Á QUATRO ANOS A MERCK Sharp & Dohme teve de enfrentar um dos períodos mais críticos de sua história. O Vioxx, seu principal antiinflamatório, responsável por 15% de suas vendas globais, foi retirado das prateleiras do dia para a noite em todo o mundo, por decisão da própria companhia. Cerca de US$ 2,5 bilhões deixaram de ir para o caixa da empresa, que perdeu a liderança de mercado, disputado por rivais como Novartis e Pfizer. Refeita do tombo por aqui, onde o Vioxx era líder com US$ 30 milhões em vendas, a subsidiária americana da Merck ensaiou uma volta por cima relâmpago. O Arcoxia, outro popular antiinflamatório do grupo, chegou à primeira colocação do segmento, com fatia de 10%, no mesmo ano em que o Vioxx sumiu das farmácias. Foi aí que a história se repetiu. A Anvisa, a agência que controla a venda de medicamentos, decidiu há duas semanas proibir por aqui a comercialização do Arcoxia 120 mg. Não só o nome do laboratório acabou envolvido em outro episódio delicado, como o caixa sofreu um novo baque. E a vida da Merck embolou de novo.

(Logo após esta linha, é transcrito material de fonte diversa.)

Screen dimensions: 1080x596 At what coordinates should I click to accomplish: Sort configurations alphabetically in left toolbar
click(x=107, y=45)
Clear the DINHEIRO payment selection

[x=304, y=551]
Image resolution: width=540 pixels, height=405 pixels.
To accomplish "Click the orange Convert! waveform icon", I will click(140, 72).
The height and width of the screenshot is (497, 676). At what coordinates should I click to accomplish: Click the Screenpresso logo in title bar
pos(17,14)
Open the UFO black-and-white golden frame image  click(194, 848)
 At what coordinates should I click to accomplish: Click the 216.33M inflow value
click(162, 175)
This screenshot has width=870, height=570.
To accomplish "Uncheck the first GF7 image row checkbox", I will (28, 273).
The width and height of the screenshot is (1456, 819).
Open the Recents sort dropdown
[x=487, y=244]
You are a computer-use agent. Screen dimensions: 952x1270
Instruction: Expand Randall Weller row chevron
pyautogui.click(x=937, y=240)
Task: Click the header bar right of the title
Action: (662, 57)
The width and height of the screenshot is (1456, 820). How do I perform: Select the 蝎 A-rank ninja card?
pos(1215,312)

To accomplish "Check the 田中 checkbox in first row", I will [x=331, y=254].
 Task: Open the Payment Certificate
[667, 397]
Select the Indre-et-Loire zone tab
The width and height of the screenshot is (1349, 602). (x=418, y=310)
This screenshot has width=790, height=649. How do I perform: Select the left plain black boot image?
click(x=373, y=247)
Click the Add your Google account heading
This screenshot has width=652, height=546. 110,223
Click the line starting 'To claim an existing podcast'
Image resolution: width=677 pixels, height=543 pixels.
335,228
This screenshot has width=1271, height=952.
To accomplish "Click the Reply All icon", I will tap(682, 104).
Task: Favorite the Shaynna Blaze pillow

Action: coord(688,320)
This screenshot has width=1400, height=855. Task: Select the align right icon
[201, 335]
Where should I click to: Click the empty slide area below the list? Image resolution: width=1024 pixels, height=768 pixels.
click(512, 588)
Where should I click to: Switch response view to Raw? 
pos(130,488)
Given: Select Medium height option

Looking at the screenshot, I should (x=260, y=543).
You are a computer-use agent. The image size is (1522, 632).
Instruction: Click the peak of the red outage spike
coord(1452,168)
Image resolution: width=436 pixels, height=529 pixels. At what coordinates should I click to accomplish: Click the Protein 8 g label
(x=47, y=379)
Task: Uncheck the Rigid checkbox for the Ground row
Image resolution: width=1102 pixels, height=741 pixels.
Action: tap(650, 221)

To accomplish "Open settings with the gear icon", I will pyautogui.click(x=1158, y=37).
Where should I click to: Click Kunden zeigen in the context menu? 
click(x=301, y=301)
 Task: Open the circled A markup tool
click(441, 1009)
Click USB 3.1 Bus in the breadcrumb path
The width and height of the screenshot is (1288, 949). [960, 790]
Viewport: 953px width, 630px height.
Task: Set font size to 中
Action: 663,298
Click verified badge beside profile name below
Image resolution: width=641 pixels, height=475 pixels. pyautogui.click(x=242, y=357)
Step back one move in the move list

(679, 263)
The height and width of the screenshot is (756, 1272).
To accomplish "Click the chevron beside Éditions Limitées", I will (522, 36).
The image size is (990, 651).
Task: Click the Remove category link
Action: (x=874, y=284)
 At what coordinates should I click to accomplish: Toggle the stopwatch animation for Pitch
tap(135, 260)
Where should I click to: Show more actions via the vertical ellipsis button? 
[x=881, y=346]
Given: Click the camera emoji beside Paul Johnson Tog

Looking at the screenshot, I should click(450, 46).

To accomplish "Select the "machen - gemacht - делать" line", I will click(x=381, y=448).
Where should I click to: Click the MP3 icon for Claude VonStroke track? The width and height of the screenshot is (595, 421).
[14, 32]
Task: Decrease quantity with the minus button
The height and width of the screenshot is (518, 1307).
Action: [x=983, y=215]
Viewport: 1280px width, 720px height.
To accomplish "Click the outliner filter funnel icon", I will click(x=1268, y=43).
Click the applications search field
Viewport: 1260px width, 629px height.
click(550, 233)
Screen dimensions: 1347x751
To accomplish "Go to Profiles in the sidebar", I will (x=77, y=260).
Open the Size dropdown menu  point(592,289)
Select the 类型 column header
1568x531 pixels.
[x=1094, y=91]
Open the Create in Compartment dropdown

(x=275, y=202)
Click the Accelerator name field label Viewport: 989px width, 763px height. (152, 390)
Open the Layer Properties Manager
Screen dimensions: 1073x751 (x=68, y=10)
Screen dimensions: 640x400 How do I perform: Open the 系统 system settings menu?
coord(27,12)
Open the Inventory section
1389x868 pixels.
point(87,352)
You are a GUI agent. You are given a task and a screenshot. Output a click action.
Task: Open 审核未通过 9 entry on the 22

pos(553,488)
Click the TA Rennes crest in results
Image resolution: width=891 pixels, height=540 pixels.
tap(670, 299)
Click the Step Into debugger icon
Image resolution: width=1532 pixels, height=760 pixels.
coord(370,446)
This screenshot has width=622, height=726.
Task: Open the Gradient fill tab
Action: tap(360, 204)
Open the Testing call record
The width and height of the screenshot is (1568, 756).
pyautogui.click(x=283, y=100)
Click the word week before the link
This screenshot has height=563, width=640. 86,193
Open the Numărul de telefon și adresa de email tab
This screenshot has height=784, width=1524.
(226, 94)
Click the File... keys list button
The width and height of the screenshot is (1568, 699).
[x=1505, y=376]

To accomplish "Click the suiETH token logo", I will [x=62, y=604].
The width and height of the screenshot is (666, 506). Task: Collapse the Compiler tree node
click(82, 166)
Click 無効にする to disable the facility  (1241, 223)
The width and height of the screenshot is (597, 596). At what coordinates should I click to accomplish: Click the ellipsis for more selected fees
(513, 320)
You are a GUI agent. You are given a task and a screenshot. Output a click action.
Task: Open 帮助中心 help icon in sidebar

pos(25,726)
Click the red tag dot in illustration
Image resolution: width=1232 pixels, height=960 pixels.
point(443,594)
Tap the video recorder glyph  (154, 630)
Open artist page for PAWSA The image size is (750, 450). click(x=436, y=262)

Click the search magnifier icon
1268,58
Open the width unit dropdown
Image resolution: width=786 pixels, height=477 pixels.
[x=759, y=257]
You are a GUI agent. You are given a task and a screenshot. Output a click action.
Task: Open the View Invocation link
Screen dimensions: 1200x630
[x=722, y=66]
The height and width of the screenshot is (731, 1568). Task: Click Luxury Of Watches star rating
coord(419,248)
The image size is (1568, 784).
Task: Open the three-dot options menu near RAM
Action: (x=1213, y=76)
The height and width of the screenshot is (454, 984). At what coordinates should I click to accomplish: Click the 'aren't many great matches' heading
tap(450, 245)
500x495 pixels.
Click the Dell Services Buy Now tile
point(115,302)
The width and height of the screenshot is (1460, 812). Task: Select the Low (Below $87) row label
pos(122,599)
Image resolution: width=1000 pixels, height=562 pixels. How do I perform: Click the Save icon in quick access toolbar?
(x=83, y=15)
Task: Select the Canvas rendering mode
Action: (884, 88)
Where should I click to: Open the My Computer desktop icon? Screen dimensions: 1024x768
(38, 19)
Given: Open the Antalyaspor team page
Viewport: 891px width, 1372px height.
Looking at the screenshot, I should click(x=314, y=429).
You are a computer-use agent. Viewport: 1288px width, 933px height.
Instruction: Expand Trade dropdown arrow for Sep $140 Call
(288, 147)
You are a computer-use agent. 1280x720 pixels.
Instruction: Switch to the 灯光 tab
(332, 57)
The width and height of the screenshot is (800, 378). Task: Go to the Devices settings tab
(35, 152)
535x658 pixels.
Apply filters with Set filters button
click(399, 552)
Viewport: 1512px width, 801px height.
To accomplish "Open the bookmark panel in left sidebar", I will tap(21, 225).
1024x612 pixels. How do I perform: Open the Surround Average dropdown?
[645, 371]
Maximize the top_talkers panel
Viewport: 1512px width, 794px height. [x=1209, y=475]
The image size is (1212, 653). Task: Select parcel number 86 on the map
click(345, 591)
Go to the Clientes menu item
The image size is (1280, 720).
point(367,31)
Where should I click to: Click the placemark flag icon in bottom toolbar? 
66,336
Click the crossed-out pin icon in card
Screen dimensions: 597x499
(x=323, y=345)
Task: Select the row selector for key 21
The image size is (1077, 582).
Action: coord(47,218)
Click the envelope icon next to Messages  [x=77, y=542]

Nas farmácias ainda são vendidas as dosagens de 60 miligramas e 90 miligramas, ambas liberadas pela Anvisa. Mas o fim da comercialização da versão 120 mg provocará impactos negativos no faturamento da companhia. Os mais de US$ 50 milhões esperados com a venda do remédio em 2008 no País, conforme DINHEIRO apurou, já foram revistos para baixo. Com base na venda mensal da versão 120 mg em 2007, são cerca de US$ 2 milhões a menos por mês na sua venda – ou seja US$ 24 milhões por ano. Procurada, a empresa não localizou um porta-voz para se manifestar. Ficaria tudo mais fácil se um substituto para o carro-chefe do Arcoxia estivesse prestes a ser lançado. Não é o caso. As opções do consumidor acabaram recaindo sobre os concorrentes diretos do Arcoxia – o Cataflam e o Voltaren, ambos da Novartis, que ocupam a segunda e terceira colocações no ranking geral. “A interrupção do Vioxx aumentou em 50% a venda do Arcoxia e fez a participação do remédio crescer em mais de três pontos percentuais nos últimos anos. Boa parte dessa migração de consumidores se deu para o produto de 120 miligramas”, conta um consultor do setor e ex-diretor da Merck.

Nesse processo é natural também que respingos atinjam a marca como um todo. Dados de 2007 do instituto IMS Health mostram que o Arcoxia chegou a somar mais de 10% de participação nas vendas no ano passado. O Cataflam, em seu calcanhar, chegou a encostar nos 9%. “Essa alta penetração tende a se reduzir com a retirada da linha de 120 miligramas e as dosagens mais baixas do produto podem sofrer uma rejeição inicial dos consumidores. Assustados com a informação dos riscos do produto, eles tendem a pedir que o médico substitua o remédio por outro”, conta Sheila Albuquerque, analista de marcas da FocusMidia. Todos os anos são vendidos cerca de US$ 400 milhões em antiinflamatórios no Brasil. São mais de 70 milhões de pílulas consumidas anualmente, e algo entre 12 a 15 milhões de consumidores que pagavam R$ 30 a R$ 40 pela caixa de quatro comprimidos do Arcoxia 120 mg, preço mais salgados que o cobrado pelo Voltaren ou Cataflam.

A batalha da Merck para evitar a decisão de retirada do produto é antiga. O Arcoxia foi lançado no País em 2002 e há quatro anos vinha sendo investigado pelas agências internacionais exatamente por conta das supostas contra-indicações nocivas do Vioxx. Representantes do laboratório percorreram conceituados encontros médicos no mundo para mostrar ao FDA, o órgão de controle norte-americano, que não haveria riscos à saúde da população. Estudos mostraram que o Arcoxia provoca quase três vezes mais ataques cardíacos, derrames e mortes do que o Naproxeno, um popular analgésico. Mas não foi suficiente. O órgão americano questionava a prática da empresa em defender o produto por meio de pesquisas que o comparavam exatamente a remédios em que o enfarto é reação possível, informou o Washington Post. O Arcoxia não teve sinal verde do FDA para ser vendido nos EUA. Pelo menos por lá a Merck não precisará computar perdas.